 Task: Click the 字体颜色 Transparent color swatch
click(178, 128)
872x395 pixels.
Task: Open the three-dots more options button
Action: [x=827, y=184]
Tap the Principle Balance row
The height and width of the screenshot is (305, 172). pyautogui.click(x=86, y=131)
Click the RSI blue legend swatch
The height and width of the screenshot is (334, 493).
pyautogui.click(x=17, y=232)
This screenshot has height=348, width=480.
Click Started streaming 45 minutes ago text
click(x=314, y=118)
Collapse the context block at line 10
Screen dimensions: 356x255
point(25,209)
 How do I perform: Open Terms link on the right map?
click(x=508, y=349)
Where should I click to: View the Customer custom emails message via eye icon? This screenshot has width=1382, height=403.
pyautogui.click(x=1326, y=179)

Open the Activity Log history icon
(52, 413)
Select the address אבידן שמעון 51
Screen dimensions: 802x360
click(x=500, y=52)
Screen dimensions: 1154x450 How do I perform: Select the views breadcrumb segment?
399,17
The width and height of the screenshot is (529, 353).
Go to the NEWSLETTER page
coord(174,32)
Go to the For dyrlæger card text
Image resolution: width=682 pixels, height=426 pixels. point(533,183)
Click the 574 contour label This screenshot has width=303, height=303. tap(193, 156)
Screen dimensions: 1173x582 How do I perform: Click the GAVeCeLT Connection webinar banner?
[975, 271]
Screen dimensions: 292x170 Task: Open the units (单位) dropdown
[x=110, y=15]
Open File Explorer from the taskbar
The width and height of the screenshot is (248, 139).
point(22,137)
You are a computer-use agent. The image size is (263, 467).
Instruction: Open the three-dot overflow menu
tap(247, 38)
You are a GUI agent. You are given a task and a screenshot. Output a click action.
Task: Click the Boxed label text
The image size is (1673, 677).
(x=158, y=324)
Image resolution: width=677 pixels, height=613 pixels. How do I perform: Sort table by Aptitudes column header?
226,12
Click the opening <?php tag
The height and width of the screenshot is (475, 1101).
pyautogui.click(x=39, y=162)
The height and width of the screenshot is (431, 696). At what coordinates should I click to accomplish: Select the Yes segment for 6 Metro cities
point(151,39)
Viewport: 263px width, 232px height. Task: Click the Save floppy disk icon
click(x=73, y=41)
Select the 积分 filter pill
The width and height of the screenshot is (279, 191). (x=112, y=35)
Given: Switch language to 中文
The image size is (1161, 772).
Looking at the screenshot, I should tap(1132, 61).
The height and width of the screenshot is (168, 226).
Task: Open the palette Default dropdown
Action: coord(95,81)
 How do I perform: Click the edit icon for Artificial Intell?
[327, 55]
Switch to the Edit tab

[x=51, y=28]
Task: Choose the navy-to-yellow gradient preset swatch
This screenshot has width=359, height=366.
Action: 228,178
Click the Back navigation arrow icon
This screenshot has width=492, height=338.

________________

Exercise requirements:
Using the material above, transcribe exactly the lines from the line with "Click the opening <?php tag" to the line with "Given: Switch language to 中文"; both count, and nothing else goes in.

Solution:
Click the opening <?php tag
The height and width of the screenshot is (475, 1101).
pyautogui.click(x=39, y=162)
The height and width of the screenshot is (431, 696). At what coordinates should I click to accomplish: Select the Yes segment for 6 Metro cities
point(151,39)
Viewport: 263px width, 232px height. Task: Click the Save floppy disk icon
click(x=73, y=41)
Select the 积分 filter pill
The width and height of the screenshot is (279, 191). (x=112, y=35)
Given: Switch language to 中文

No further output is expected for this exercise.